Efficacy. The efficacy of tigecycline for the treatment of community-acquired bacterial pneumonia was evaluated in 2 randomized, double-blind, active-controlled, multinational, multicenter studies that compared intravenous (IV) tigecycline 100 mg as an initial dose followed by 50 mg every 12 hours with IV levofloxacin 500 mg every 12 or 24 hours. In 1 of the studies, a switch to oral levofloxacin (500 mg/d) was permitted for both treatment arms after ≥3 days of IV therapy. In both studies, patients were treated for 7 to 14 days. The primary efficacy end point in both studies was clinical response at test of cure (TOC) visit in the clinically evaluable (CE) and clinical modified intent-to-treat (c-mITT) populations. Tigecycline-treated patients in the CE population demonstrated a clinical cure rate of 90.6% in the first study and 88.9% in the second study compared with 87.2% and 85.3% of levofloxacin-treated patients (first study treatment difference, 95% CI, –4.4 to 11.2; second study treatment difference, 95% CI, –5.0 to 12.2). In the c-mITT population, tigecycline-treated patients demonstrated a cure rate of 78% in the first study and 83.7% in the second study versus 77.8% and 81.5% in levofloxacin-treated patients (first study treatment difference, 95% CI, –8.5 to 8.9; second study treatment difference, 95% CI, –5.6 to 10.1). Cure rates for patients infected with H influenzae, L pneumophila, or S pneumoniae (penicillin-suspectible) were the same or better in tigecycline-treated patients compared with the cure rates in levofloxacin-treated patients.

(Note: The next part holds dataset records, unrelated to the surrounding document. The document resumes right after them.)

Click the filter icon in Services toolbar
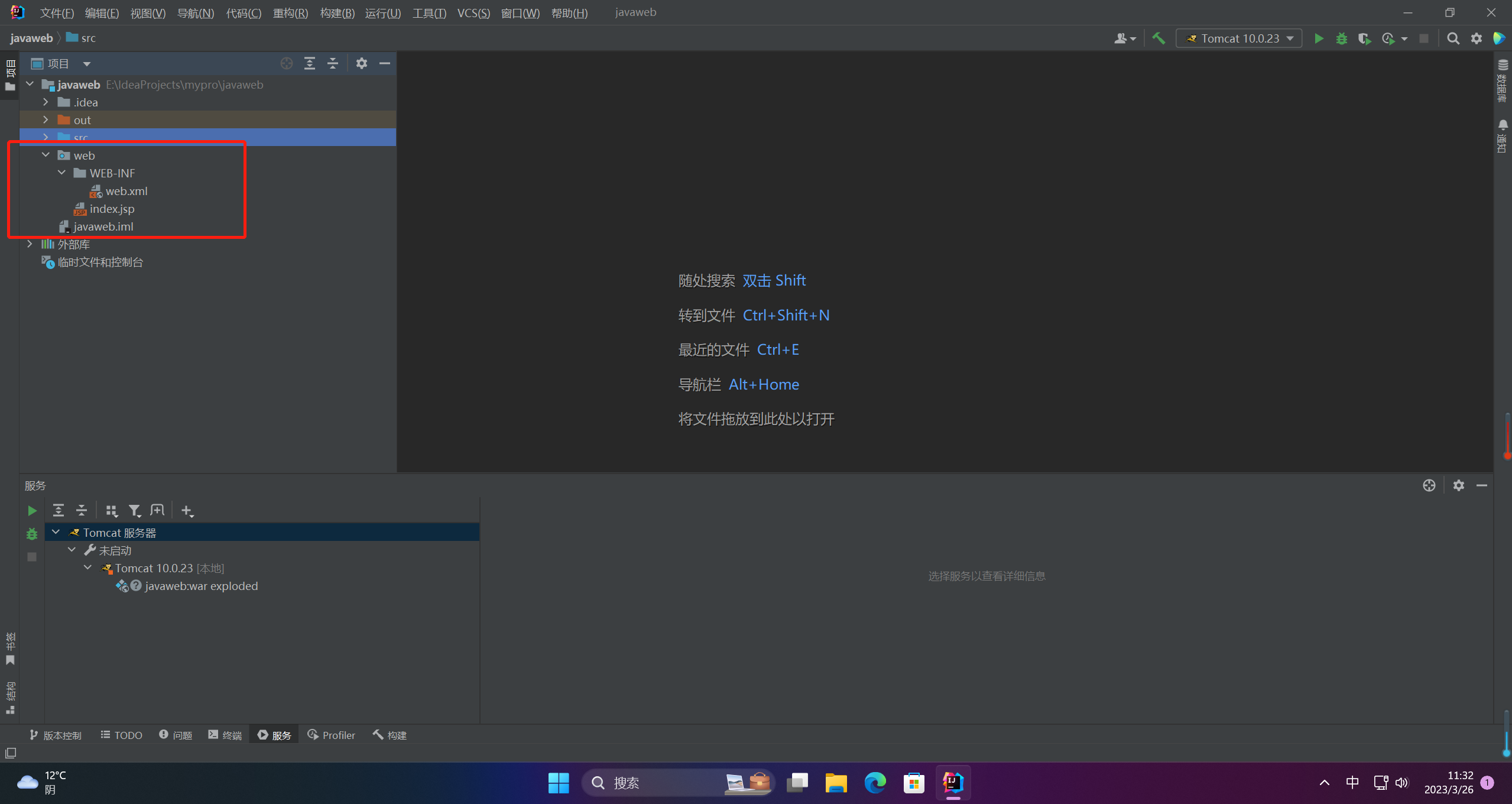This screenshot has height=804, width=1512. tap(135, 510)
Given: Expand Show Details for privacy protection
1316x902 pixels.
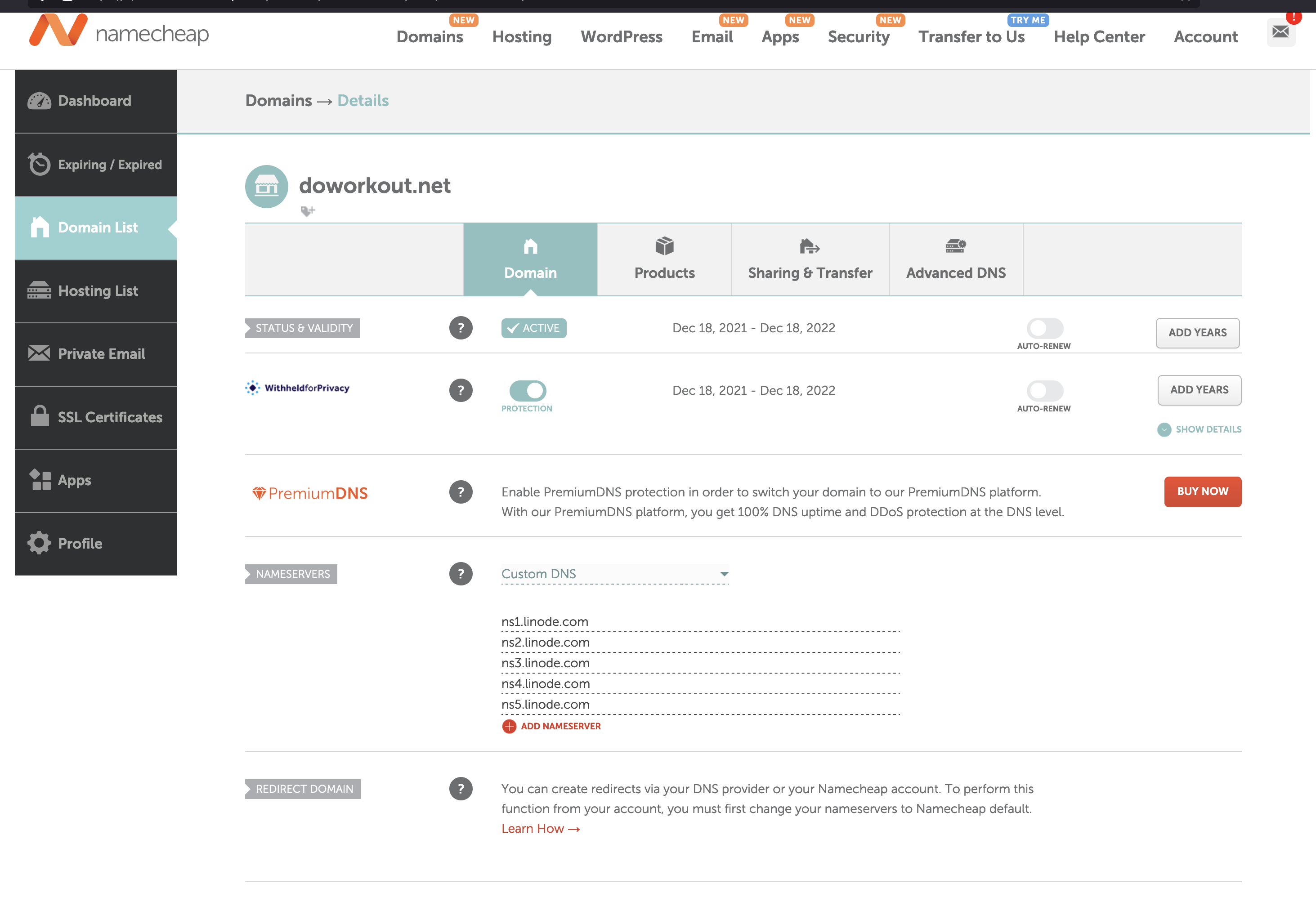Looking at the screenshot, I should point(1200,429).
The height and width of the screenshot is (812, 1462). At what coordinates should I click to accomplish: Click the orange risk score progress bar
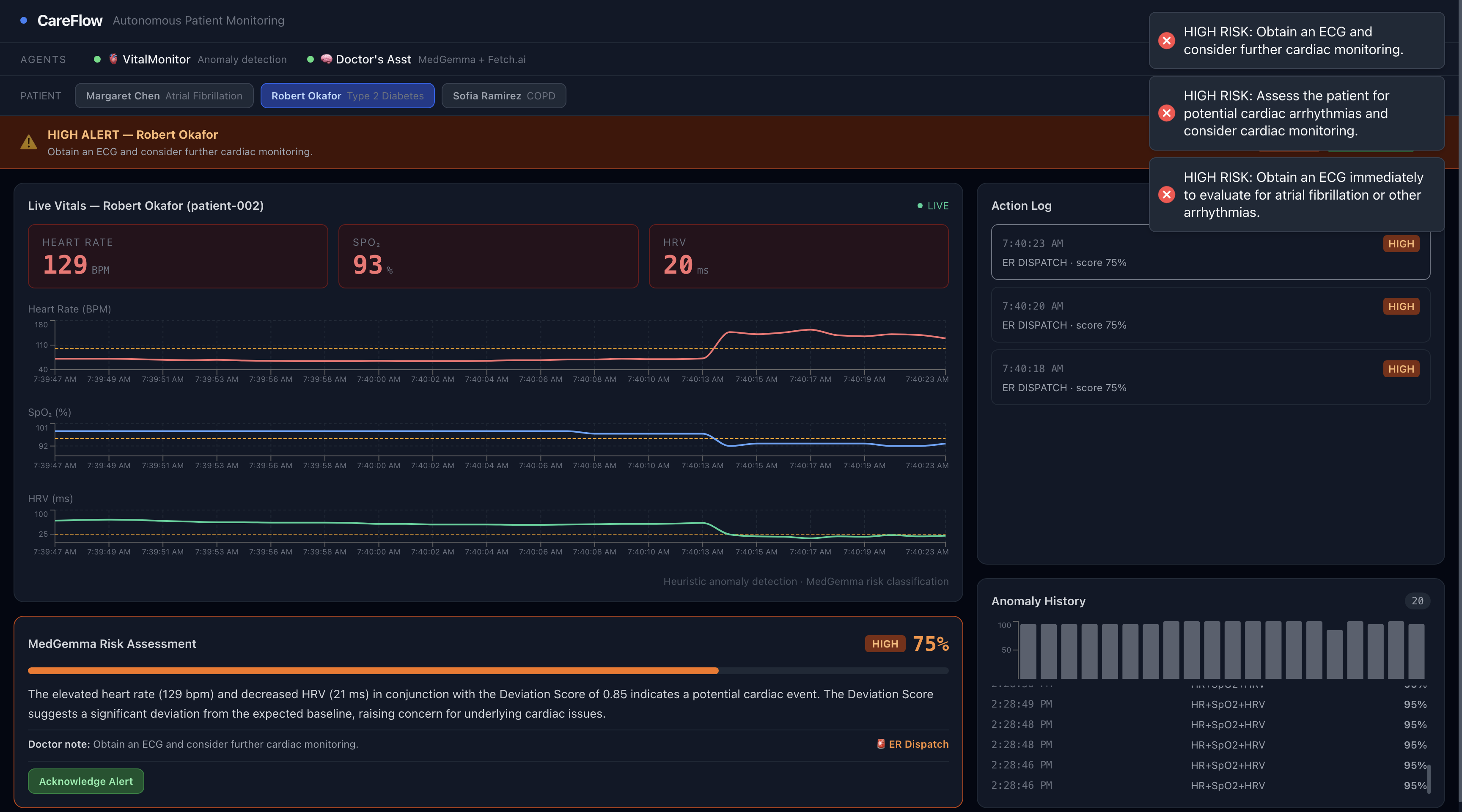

Safety. With all antibacterial agents, including tigecycline, there is a risk of anaphylaxis that may be life-threatening. As tigecycline is structurally similar to tetracycline-class antibiotics, this agent should be administered with caution in patients who have known hypersensitivity to tetracycline-class agents. Patients treated with tigecycline have demonstrated increases in total bilirubin concentration, prothrombin time, and transaminases. Rarely, cases of significant hepatic dysfunction and hepatic failure have been reported in patients treated with tigecycline. Tigecycline may cause fetal harm in pregnant women. The use of this agent during tooth development may cause permanent discoloration of the teeth. Patients treated with antibacterial agents, including tigecycline, are at risk of developing Clostridium difficile-associated diarrhea, which can range in severity from mild diarrhea to fatal colitis. Tigecycline may be associated with adverse effects similar to those observed with tetracycline-class antibiotics, including photosensitivity, pseudotumor cerebri, and antianabolic action. Pancreatitis has also been associated with the use of tigecycline. Use of antibacterial drugs may result in the overgrowth of nonsusceptible organisms. The most common adverse events associated with tigecycline treatment include nausea, vomiting, diarrhea, infection, headache, and abdominal pain.